Three kilometres south of Yachats lies the coastal wonderland of Cape Perpetua Scenic Area in Siuslaw National Forest. Even though I’d just gotten underway, the pull to stop was irresistible. You’ll need a day pass, obtainable at the visitor’s centre, but that opens the door to all kinds of wilderness experiences. Forty kilometres of interconnected hiking trails branch out from the centre to take you through old-growth forests and spectacular views. A tunnel under the highway gets you right down to tidal pools where you can see ocean denizens like starfish, anemones, sea urchins, mussels, crabs and maybe even an octopus. Numerous signs warn of “sneaker waves,” large waves that can appear without warning and sweep you out to sea.

Needless to say, I kept one eye focused on the surf at all times. From the centre, an easy one-and-a-half kilometre hike on the Giant Spruce Trail takes you to a 600-year-old giant Sitka spruce that towers over 56 metres high and 12 metres in circumference. Shell middens, a vestige from the tribes who harvested the area’s abundant shellfish, can still be seen along the Captain Cook Trail.

Don’t leave the area without going up to the Cape Perpetua Overlook, the highest point on the Oregon Coast that’s accessible by car. You can hike up 215 metres on a trail, or do as I did and ride the twisty paved road with 11 switchbacks to the top. A short walk along the Whispering Spruce Trail takes you to the west point overlook, a stone shelter built in the 1930s by stonemasons of the Civilian Conservation Corps (CCC).

The surf pounds and waves crash against the rocks some 244 metres below, just as they’ve done for eons. From this lookout on a clear day, you can see 110 kilometres in each direction, from Cape Foulweather to the north to Cape Blanco to the south. Used as a lookout for enemy ships and planes during the Second World War, it’s now a lookout for migrating whales. As you would expect, lighthouses are an integral fixture on the rugged Oregon coastline. Most were built between 1870 and 1896 to aid the commercial fishing and shipping industries. Even though they’re no longer occupied, nine of them stand as stalwart sentinels, refusing to leave their posts.

Seven are open for public viewing and a trip back in time. Their locations, on rocky outposts and headlands, make them ideal for wildlife viewing, looking out for whale migrations and storm watching. Twenty kilometres south of Cape Perpetua, the circa 1894 Heceta Head Lighthouse sits on a rocky headland 62 metres above the water. It’s purported to be one of the most beautiful lighthouses in the world, and also one of the most photographed. The best panoramic view of the lighthouse is across the bay, from a turnoff one kilometre south.

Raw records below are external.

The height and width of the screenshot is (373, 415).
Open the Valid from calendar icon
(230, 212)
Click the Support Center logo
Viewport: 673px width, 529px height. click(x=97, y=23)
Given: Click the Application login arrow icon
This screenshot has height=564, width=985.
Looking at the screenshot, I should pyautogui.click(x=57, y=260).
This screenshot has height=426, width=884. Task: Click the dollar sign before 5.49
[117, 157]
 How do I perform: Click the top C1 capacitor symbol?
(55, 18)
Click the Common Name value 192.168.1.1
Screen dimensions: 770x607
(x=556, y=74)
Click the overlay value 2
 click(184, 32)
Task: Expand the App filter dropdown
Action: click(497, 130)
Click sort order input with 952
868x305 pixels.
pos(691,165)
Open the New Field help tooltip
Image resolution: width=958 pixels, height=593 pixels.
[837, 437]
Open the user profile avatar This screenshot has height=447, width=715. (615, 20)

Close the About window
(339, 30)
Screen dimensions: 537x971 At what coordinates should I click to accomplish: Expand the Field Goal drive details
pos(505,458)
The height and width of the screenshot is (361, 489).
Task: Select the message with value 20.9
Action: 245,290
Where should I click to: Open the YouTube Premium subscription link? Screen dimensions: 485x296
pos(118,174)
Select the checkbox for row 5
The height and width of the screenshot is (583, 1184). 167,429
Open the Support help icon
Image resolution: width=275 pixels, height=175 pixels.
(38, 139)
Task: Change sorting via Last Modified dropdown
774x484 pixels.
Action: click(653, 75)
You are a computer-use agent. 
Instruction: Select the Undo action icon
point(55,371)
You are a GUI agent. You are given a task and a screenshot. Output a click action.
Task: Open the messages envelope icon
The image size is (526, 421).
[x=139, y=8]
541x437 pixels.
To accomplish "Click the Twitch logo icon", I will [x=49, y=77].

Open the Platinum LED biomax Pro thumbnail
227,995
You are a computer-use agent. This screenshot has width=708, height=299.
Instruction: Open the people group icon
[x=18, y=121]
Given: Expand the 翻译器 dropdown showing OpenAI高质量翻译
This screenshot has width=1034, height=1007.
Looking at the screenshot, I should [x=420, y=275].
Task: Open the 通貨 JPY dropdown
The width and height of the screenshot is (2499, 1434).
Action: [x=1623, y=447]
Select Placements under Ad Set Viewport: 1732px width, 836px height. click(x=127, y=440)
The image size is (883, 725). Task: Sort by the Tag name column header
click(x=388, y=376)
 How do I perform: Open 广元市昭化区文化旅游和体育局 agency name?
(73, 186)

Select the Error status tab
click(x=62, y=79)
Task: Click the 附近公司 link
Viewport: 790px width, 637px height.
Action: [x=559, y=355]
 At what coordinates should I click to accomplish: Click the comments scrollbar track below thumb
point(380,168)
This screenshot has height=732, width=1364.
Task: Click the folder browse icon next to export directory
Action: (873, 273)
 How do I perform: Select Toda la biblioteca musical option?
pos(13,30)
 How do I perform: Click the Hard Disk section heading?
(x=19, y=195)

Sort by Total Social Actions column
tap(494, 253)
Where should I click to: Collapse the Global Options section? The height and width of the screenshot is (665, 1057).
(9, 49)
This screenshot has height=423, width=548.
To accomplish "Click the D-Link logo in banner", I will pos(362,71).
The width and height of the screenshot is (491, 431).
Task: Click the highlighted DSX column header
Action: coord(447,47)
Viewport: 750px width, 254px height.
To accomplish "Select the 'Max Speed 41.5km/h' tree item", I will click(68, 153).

Once past Florence, you enter the Oregon Dunes National Recreation area with 60 kilometres of shifting sand, some dunes reaching as high as 150 metres. To appreciate them, you’ll need to leave the highway at one of the entrances to the recreation area. From the road, the dunes block the ocean view. As you might expect, they attract huge volumes of off-highway vehicles, catered to by the local campgrounds. I’d intended to stop for the night here, but the Monster Energy display in the gravel campground and dozens of ATVs buzzing around told me there’d be no peace and quiet here.

The description of a KOA 100 kilometres south, in Bandon, sounded exactly like what I was looking for, and although it had already been a long day, I headed for it. On arrival, I knew I’d found an enchanted forest with secluded campsites tucked in amongst the towering trees. As if that wasn’t enough, the owner is also a rider and was most accommodating. My only regret was that I’d committed to being in Lake Tahoe and could only stay one night. It was the spot I had dreamt of when thinking about working from the road. I plan to return, next time for longer.

The next day I was due to head inland, away from the coast. This had not been my maiden trip along the coast, yet it was somehow much more scenic than I remembered. It makes me wonder how it will be when I return. I know from previous experience that if southern Oregon is as far south as you plan to go before heading inland, do yourself a favour and take Highway 199 – the California-Oregon Redwood Highway. You can reach it from the Pacific Coast Highway, 23 kilometres into California. You’ll be treated to 60 kilometres of curves through the sanctity of a giant redwood forest.